Alltagssexismus hat viele Gesichter

Alltags-Sexismus hat viele Ausprägungen. Es gibt ihn in der Öffentlichkeit, im Arbeitsleben sowie im Privaten. Nicht selten fehlen den Betroffenen die Worte. Wir haben mit einer Expertin gesprochen.

Morgens, halb zehn in der Frühstückspause: „Kannst du bitte rausgehen und da deine Banane essen – das macht mich gerade geil!“ Nicht ungewöhnlich, dass einem bei so einem Spruch erstmal der Mund offen stehen bleibt. Wenn der Familienvater seiner jungen Kollegin vor allen ­anderen diesen Spruch zumutet, ist guter Rat teuer.

Empört euch

„In jedem Fall ist es angeraten, seine Empörung auszudrücken“, sagt Sibylle Kaminski. Die freiberuf­liche Coachin gibt unter anderem Durchsetzungsseminare für Frauen und Schulungen zum Umgang mit Sexismus in Betrieben. „Ob der erste Impuls, seinem Gegenüber die Banane ins Gesicht zu drücken, oder aber eine verbale Entgegnung die passende Reaktion ist – dafür gibt es kein Patentrezept“, weiß sie. Was aber in jedem Fall erfolgen sollte, das ist die klare Rückmeldung, dass hier eine Grenzüberschreitung stattgefunden hat.

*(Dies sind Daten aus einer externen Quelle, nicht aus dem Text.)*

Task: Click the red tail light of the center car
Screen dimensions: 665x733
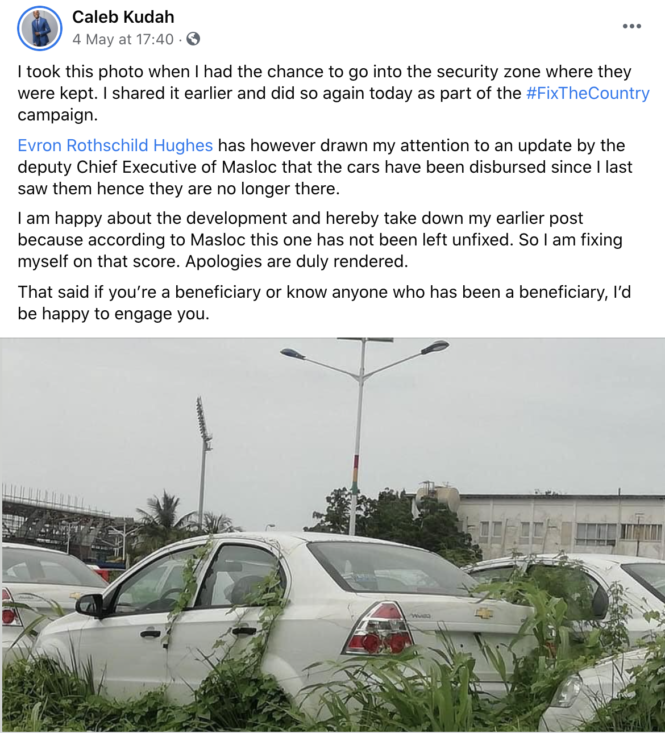Action: click(379, 629)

„Besonders heikel sind Situationen, bei denen ein Macht- oder Hierarchie­gefälle zwischen den Beteiligten vorliegt“, betont Sibylle Kaminski. Darf ich etwas sagen oder mache ich mir das Leben damit vielleicht sogar schwerer? Solche und ähnliche Fragen kennt die Fachfrau aus vielen Beratungs­gesprächen. Sie macht Betroffenen Mut: „Stellen Sie Öffentlichkeit her, indem Sie laut Ihr Missfallen ausdrücken oder wenden Sie sich alternativ im Nachgang an eine Vertrauensperson.“

Sexismus in Zahlen
Erst 2016 wurde sexuelle Belästigung zum Straftatbestand erklärt (§ 184i StGB). Strafbar macht sich, wer einen anderen in sexuell bestimmter Weise körperlich berührt und dadurch belästigt. Sexistische Äußerungen reichen dazu laut des Wissenschaftlichen Dienstes des Bundestages nicht aus: „Die sexuelle Motivation des Täters, mit der er den Betroffenen unerwünscht und in einer ungehörigen, das Schamgefühl betreffenden Weise konfrontiert, genügt nicht.“ Sexistische Aussagen stellen meist keine Beleidigung nach § 185 StGB dar.
Dennoch finden sich in der Polizeilichen Kriminalstatistik Zahlen zu „Beleidigungen auf sexueller Grundlage“. 2019 registrierte sie 21  562 solcher Fälle. Das...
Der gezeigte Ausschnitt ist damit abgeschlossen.